On Additive and Subtractive Formalisms

In IT, there are numerous formalisms or languages which enable the definition of entities of some kind, in terms of more primitive elements. Formalisms used for ‘modelling’ (rather than say query definition) tend to fall into a small number of categories, which function either ‘additively’ or ‘subtractively’. Mixing these two modes of definition is almost always a recipe for problems.

Object-Oriented Languages

The type of formalism in use in mainstream software development today is the object-oriented (OO) language, with or without functional facilities (curried functions, lambdas etc). Programming languages such as Java, C#, Python, Ruby, TypeScript, C++, PHP as well as the UML and openEHR BMM fit this description. While supporting encapsulation of data and behaviour, like other module-based formalisms, the defining characteristic of an OO language is inheritance, which is a facility enabling the progressively specialised definition of classes down lineages, by inheriting from more basic ancestors. Genericity (template classes) may also be supported. Classes provide the definition of types, which are in turn templates for data instances.

Inheritance, and therefore OO, are additive paradigms in the sense that any class definition adds to and/or overrides elements of its inheritance ancestor(s). Any specialised class thus contains differential elements with respect to its ancestors.
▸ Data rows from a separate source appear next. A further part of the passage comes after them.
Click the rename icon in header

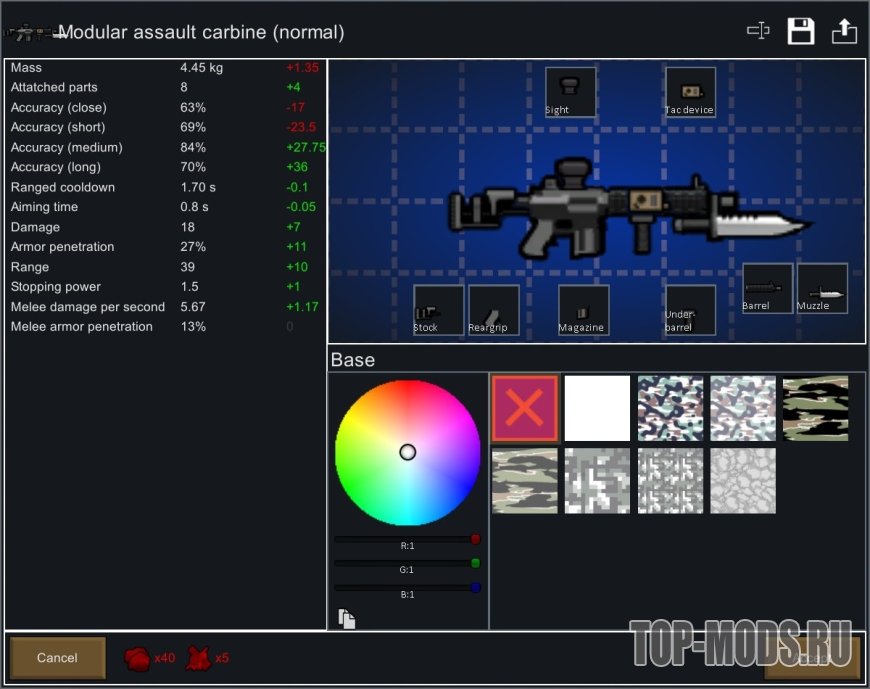point(758,31)
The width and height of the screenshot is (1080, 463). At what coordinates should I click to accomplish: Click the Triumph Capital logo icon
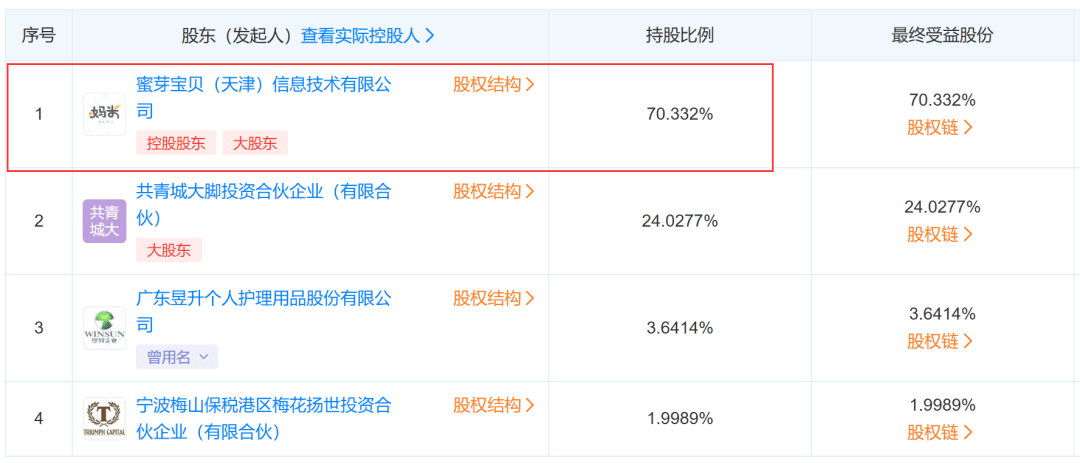pyautogui.click(x=105, y=418)
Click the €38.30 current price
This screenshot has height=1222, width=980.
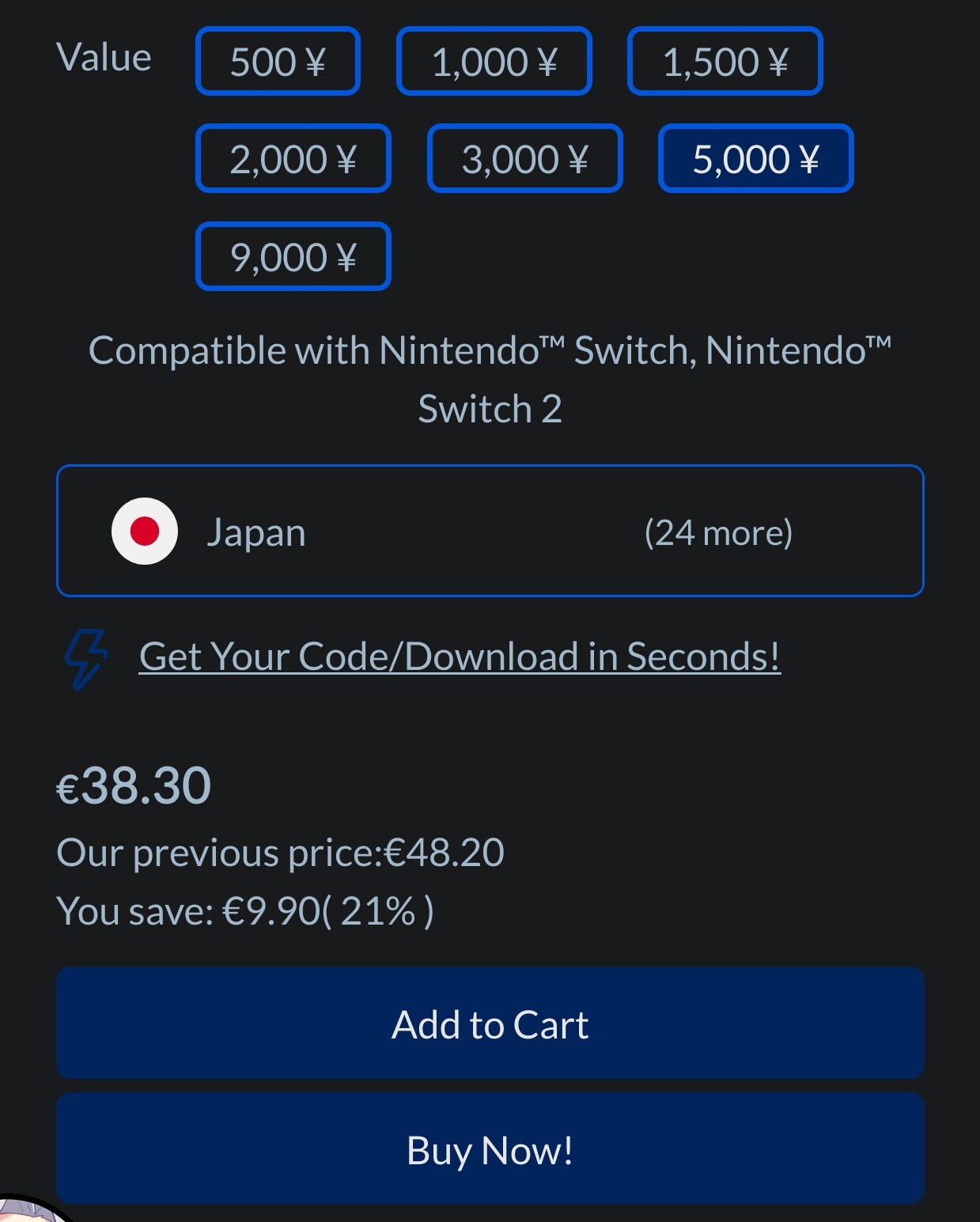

The effective definition of the type for a class is arrived at by flattening the definition elements (data, methods, constants etc) down an inheritance lineage leading to the class.

Inheritance also leads to polymorphism, which is the ability for dynamic attachment of instances to references of more general statically defined types, e.g. instances of Circle or Square to attach to an attribute shape of type Shape, where Circle and Square are classes inheriting from Shape.

Some practical consequences of object-oriented modelling formalisms include:

  • ‘base’ classes, i.e. top-level and near top-level classes, are very general, and should contain few features (attributes and methods);
    • -> a well-known anti-pattern is the ‘god’ class, filled with attributes relating to more specialised types, e.g. a class Animal that has features like Wingspan, TuskLength and EggSize which should only belong to classes like FlyingAnimal etc. This blog post explains consequences for e-health standards.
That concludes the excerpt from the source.